A Receita Federal abriu nesta quinta-feira (16) o prazo para que empresas e pessoas físicas negociem débitos tributários em discussão administrativa, com descontos que podem chegar a 70% do valor total. A adesão aos programas, previstos nos editais 9 e 10, vai até 30 de outubro.
O Edital 9 é voltado para dívidas de até R$ 50 milhões e oferece abatimento máximo de 70%, segundo a Receita Federal. Já o Edital 10 abrange débitos de até 60 salários mínimos — o equivalente a R$ 97,2 mil, considerando o piso de R$ 1.518 em 2026 — e permite desconto de até 50% (leia a reportagem).
Para aderir, o contribuinte precisa desistir de impugnações e recursos administrativos relacionados aos débitos incluídos na negociação. A exigência, prevista nos editais, implica renúncia a defesas já apresentadas, o que pode limitar a atratividade para quem considera ter chances de vitória no Conselho Administrativo de Recursos Fiscais (Carf).
Transação tributária como estratégia de arrecadação
Os editais se inserem em uma série de programas de transação tributária que a Receita Federal vem lançando para reduzir o estoque de processos administrativos, estimado em centenas de bilhões de reais. Em junho, o PIRANOT mostrou que o estado do Rio de Janeiro conseguiu reduzir sua dívida com a União para R$ 113 milhões ao aderir ao Propag, outro programa de negociação de débitos.
A lógica é oferecer descontos e prazos alongados em troca da desistência de litígios, permitindo ao Fisco antecipar receita e desafogar o Carf. A Receita, no entanto, não divulgou estimativas de arrecadação com os novos editais nem o número de contribuintes potencialmente elegíveis.

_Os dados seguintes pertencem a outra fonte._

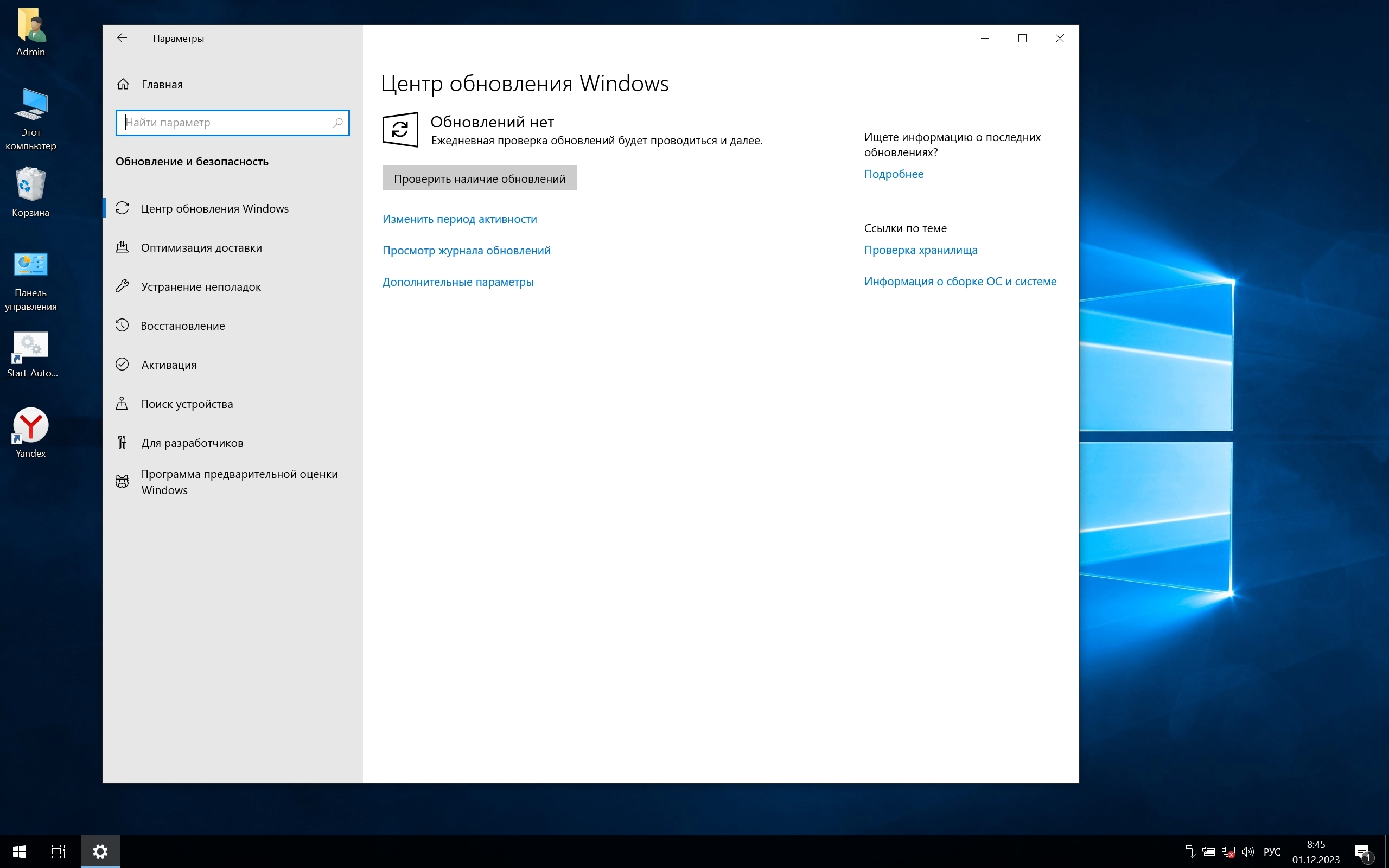Open Просмотр журнала обновлений link
Image resolution: width=1389 pixels, height=868 pixels.
click(x=466, y=250)
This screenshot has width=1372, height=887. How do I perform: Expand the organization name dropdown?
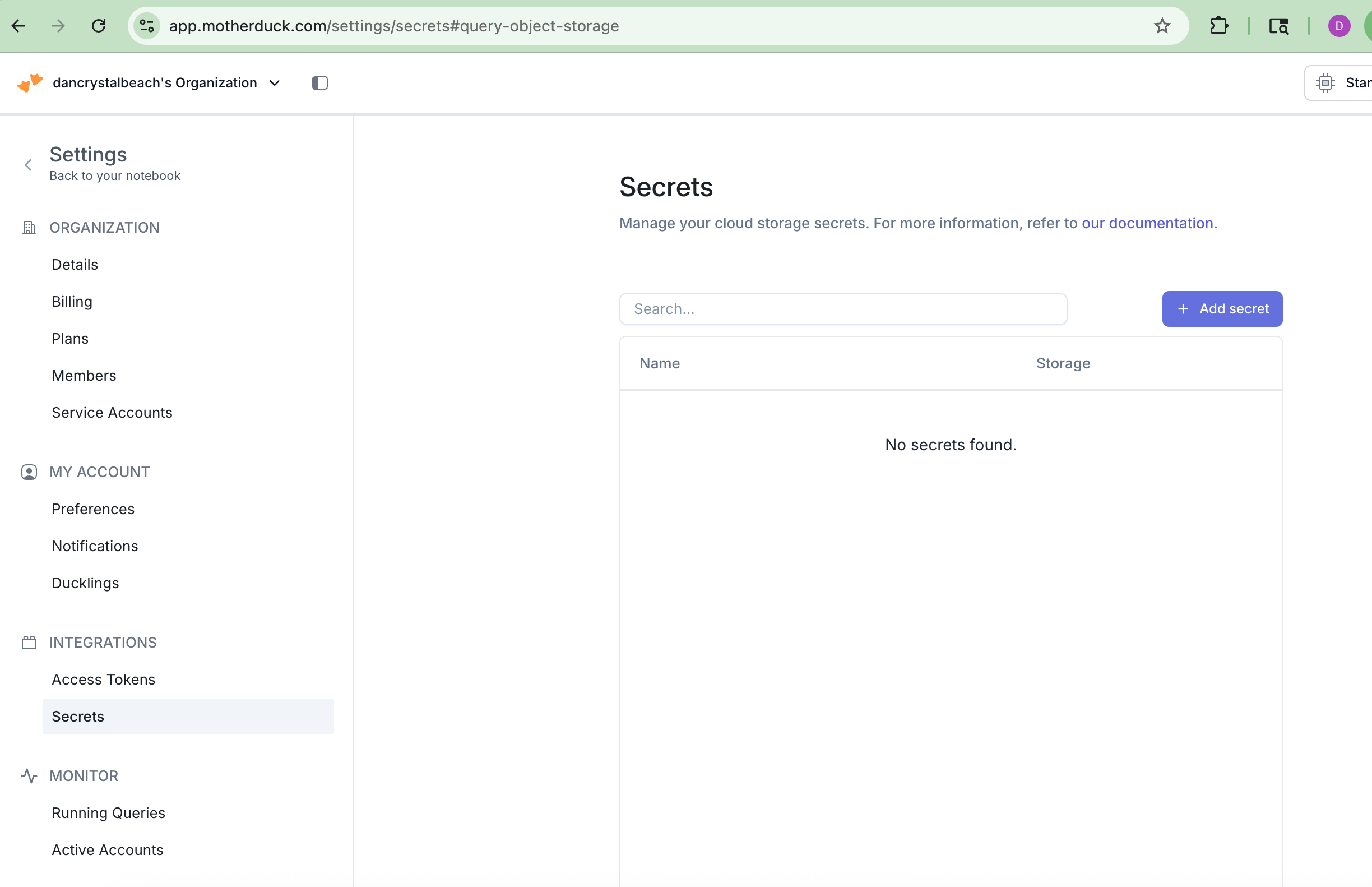click(275, 83)
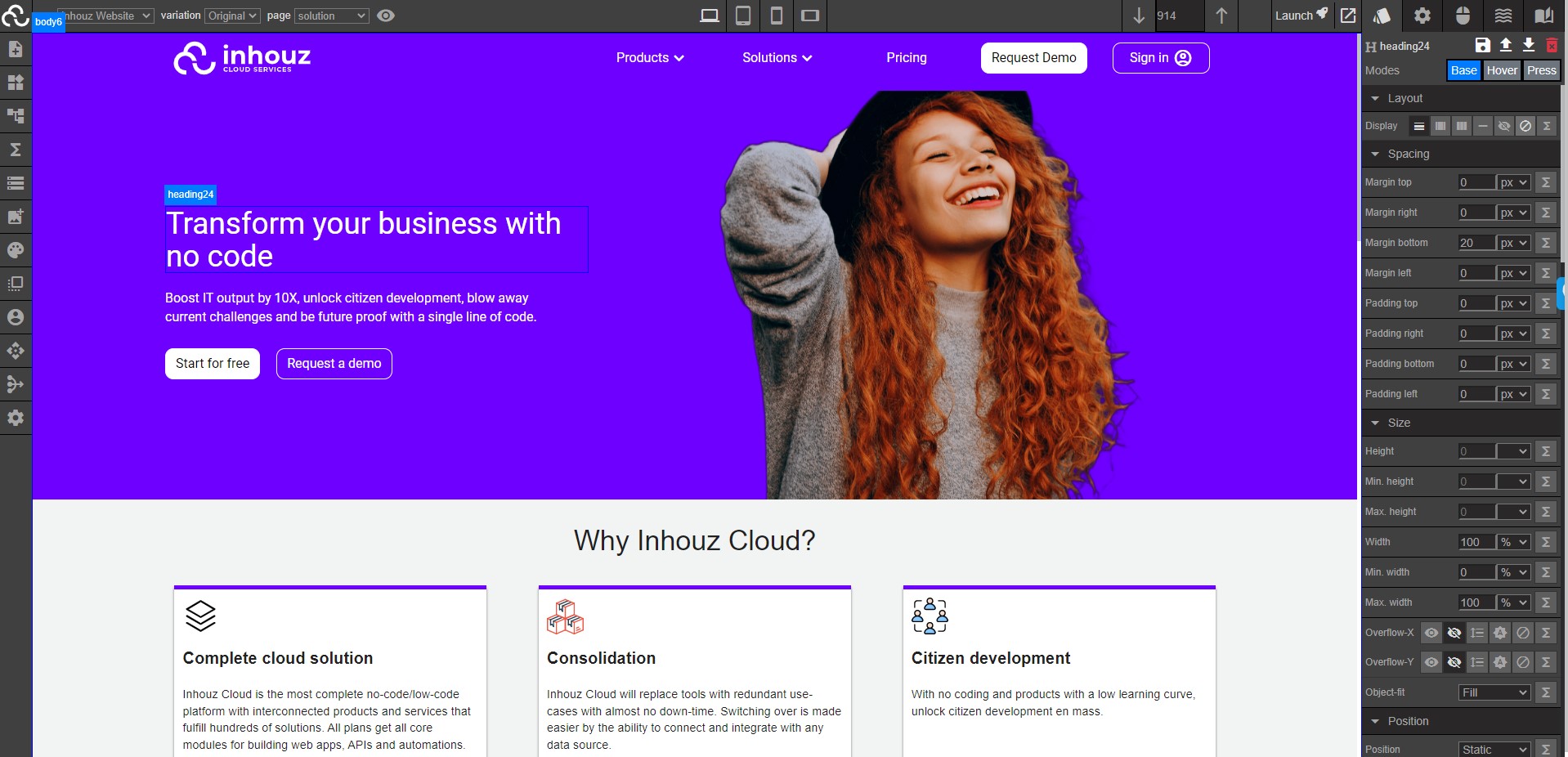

Quem ganha com os descontos
Empresas com passivos tributários de até R$ 50 milhões em discussão no Carf são as principais beneficiadas pelo Edital 9, que permite abater até 70% do débito. Para uma dívida de R$ 10 milhões, por exemplo, o valor a pagar pode cair para R$ 3 milhões, desde que cumpridas as condições de pagamento à vista ou parcelado — detalhes que a Receita ainda não especificou.
Já o Edital 10 atinge um universo mais pulverizado: pessoas físicas e pequenas empresas com débitos de até R$ 97,2 mil. O desconto máximo é menor, de 50%, mas a adesão pode evitar a inscrição em dívida ativa e a consequente restrição de crédito.
Apesar do alívio financeiro, a exigência de renúncia a defesas administrativas impõe um cálculo estratégico. Contribuintes que avaliam ter argumentos sólidos podem preferir aguardar o julgamento do Carf, onde a taxa de êxito dos contribuintes tem sido relevante em alguns setores.
O que fazer até 30 de outubro
Os interessados devem formalizar a adesão exclusivamente pelo Portal e-CAC até 30 de outubro. A Receita informou que os editais completos, com as regras de parcelamento e as modalidades de pagamento, estão disponíveis no Diário Oficial da União e no site do órgão.
Permanecem em aberto, contudo, pontos como o número de parcelas permitido e a possibilidade de usar prejuízo fiscal para abater o saldo remanescente — mecanismo que foi ampliado em programas anteriores. A Receita não respondeu se haverá regulamentação complementar sobre esses aspectos.